Şimdi hırsla parlayıp sönüyordu Aslı’nın gözleri. “Eğer birileri yeteneğime inanmasaydı, o oyunda rol alamazdım, değil mi? Sonuçta onca adayın içinden başrolü ben kaptım!”

“Alt tarafı bir okul tiyatrosu,” diye burun kıvırdı Irmak. “Hatta kulüp etkinliği! Sahnelenip sahnelenmeyeceği bile son an’a kadar belli olmayan... Küçümsüyorum sanma, ben sana kendine daha büyük hedefler koymanı söylüyorum. Bak, sahnede gerçekten iyisin, yani bir yeteneğin var. Ama kendini biraz daha geliştirmen gerek. Senin iyiliğin için konuşuyorum, bana neden öyle bakıyorsun? Günün birinde başarılı bir oyuncu olacağına en çok ben inanıyorum. Söyle bana, bugün televizyonda gördüğümüz oyuncular senden daha mı iyi? Sadece biraz motivasyon eksikliğin var. Empati kuramıyorsun, bir karaktere zor bürünüyorsun.”

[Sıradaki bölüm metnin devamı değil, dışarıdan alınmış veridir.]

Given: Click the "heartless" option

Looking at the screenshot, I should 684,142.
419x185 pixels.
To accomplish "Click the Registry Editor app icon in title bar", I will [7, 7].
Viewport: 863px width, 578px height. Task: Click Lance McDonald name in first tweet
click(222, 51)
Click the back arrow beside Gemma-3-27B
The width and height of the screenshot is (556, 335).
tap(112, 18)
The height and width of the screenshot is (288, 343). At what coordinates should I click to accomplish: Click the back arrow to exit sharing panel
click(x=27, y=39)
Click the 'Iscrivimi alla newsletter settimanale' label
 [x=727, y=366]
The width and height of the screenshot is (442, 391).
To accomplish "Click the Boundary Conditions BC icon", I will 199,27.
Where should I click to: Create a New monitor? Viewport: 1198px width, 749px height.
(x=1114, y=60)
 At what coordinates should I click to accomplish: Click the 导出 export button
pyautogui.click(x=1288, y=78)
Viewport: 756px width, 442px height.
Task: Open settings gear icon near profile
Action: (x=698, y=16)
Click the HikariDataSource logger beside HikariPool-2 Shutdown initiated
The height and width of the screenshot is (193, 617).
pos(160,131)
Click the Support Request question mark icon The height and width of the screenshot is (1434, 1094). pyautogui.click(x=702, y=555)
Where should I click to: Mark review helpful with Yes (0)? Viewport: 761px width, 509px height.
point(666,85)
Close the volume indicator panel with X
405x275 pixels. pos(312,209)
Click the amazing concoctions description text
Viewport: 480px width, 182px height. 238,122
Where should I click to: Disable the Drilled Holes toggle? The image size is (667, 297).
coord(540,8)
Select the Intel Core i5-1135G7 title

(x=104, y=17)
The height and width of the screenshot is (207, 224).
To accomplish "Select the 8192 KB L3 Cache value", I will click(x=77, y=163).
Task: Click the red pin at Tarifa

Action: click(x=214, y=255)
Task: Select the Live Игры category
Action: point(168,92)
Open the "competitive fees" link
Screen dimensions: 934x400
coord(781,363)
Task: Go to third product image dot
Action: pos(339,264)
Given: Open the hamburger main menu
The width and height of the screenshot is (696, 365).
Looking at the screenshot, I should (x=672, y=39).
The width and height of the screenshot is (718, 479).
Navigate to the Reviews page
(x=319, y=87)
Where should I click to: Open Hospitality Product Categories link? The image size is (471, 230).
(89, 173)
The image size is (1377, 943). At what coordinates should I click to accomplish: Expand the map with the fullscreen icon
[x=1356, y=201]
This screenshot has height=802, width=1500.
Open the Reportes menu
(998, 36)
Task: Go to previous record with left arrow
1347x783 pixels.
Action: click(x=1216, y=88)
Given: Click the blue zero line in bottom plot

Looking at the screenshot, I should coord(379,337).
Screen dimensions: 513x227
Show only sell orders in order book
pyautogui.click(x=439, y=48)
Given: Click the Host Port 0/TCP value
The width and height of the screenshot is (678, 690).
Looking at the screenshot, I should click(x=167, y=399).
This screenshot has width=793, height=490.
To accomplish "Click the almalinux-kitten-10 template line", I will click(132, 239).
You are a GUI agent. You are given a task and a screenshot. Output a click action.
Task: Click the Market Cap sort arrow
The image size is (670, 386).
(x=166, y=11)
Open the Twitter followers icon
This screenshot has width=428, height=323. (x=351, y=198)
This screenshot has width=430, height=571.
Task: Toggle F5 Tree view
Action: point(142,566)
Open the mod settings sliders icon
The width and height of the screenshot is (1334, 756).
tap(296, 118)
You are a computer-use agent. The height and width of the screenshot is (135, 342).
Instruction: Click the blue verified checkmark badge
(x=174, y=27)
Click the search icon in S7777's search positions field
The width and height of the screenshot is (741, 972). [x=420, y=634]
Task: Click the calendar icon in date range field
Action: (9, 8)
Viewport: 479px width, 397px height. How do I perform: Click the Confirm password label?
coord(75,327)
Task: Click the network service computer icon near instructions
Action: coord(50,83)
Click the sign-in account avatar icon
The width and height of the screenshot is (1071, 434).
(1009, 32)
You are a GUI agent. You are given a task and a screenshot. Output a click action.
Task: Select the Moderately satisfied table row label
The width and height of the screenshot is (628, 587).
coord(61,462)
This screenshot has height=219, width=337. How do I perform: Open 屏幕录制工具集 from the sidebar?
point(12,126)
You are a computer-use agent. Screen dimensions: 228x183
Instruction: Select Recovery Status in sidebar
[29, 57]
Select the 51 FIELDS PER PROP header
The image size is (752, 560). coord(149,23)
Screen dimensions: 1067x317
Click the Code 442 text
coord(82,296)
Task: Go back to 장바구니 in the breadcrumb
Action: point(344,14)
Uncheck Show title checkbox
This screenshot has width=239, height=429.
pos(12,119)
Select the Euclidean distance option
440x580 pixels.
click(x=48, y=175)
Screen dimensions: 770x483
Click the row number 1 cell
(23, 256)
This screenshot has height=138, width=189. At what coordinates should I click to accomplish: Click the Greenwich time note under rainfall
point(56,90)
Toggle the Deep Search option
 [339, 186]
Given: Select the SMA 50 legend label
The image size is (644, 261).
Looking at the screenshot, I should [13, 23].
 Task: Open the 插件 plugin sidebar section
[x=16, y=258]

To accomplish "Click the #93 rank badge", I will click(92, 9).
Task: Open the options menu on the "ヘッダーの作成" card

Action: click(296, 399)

“Öyle mi? Göreceğiz bakalım.”

“Ne demek şimdi bu?” dedi afallayan Irmak.

Söyleyecek başka bir şeyi olmayan Aslı, elini hafifçe havaya kaldırarak veda edip yürümeye başladı. Birkaç adım atmıştı ki Irmak arkasından seslendi:

“Aslı!”

Aslı durup yarım hareketle döndü. Yüzünün yarısı büyük huş ağacının gölgesinde kalsa da, diğer yarısında belli belirsiz bir keder görür gibi oldu Irmak. Acaba sözleriyle çok mu ileri gitmişti?

“Biliyor musun, söylenecek o kadar çok şey varken biz susmayı seçiyoruz. İşte her ne oluyorsa bu yüzden oluyor.”

Aslı ona baktı ve bir şey söylemeye hazırlanır göründü, ama sonra vazgeçti ve yoluna devam etti. Irmak onu sokaktaki insan selinin arasına karışana kadar izledi. Ona bunları moralini bozmak için söylememişti, ne geçen gün ne de şimdi, sadece oyunculuğu ciddiye alıp daha sıkı çalışması için onu cesaretlendirmeye çalışmıştı. Ama şimdi bunların bir önemi yoktu. Aslı Uzay’ı terk etmiş, ona da sırt çevirmişti, en önemli konu buydu. Yine de Irmak söyleyebileceği her şeyi söylemişti. Elinden daha fazla bir şey gelmiyordu. Belki de en iyisi Aslı’yı bir süre kendi halinde bırakmaktı, sonra nasıl olsa araları bir şekilde düzelirdi. Evet, evet, kesinlikle düzelir, diye düşündü, yağmurda çizgi filmlerdeki gibi süratle yön değiştiren rengarenk şemsiyelerin altında çoktan gözden kaybolan Aslı’nın gittiği ana caddeye doğru ilerlerken. Aradan biraz zaman geçtikten sonra nasıl olsa kendisi bana geri dönecek. Attığı her adımda gözü yerdeki su birikintilerinden yansıyan yüzüne takıldı. Ne kadar da mutsuz görünüyordu. Sanki nasıl görünmeyi bekliyordu ki? Üç ay önce annesiyle babası boşanmıştı ve o da kendi kararıyla annesinin yanından okulun özel yurduna taşınmıştı. Aslı dışında kafa dengi hiçbir arkadaşı yoktu. Yalnızdı. Hayır, değildi. Parkta Aslı’yı beklerken Cem aramış ve o gün okula gitmeyeceğini, bütün gün evde olacağını söylemişti. Bu zamanlaması muhteşem bir davetti. Cem’i görecek olmak onu sevindirdi. Zaten bir tek o vardı artık. O da olmasa yapayalnız kalacaktı.  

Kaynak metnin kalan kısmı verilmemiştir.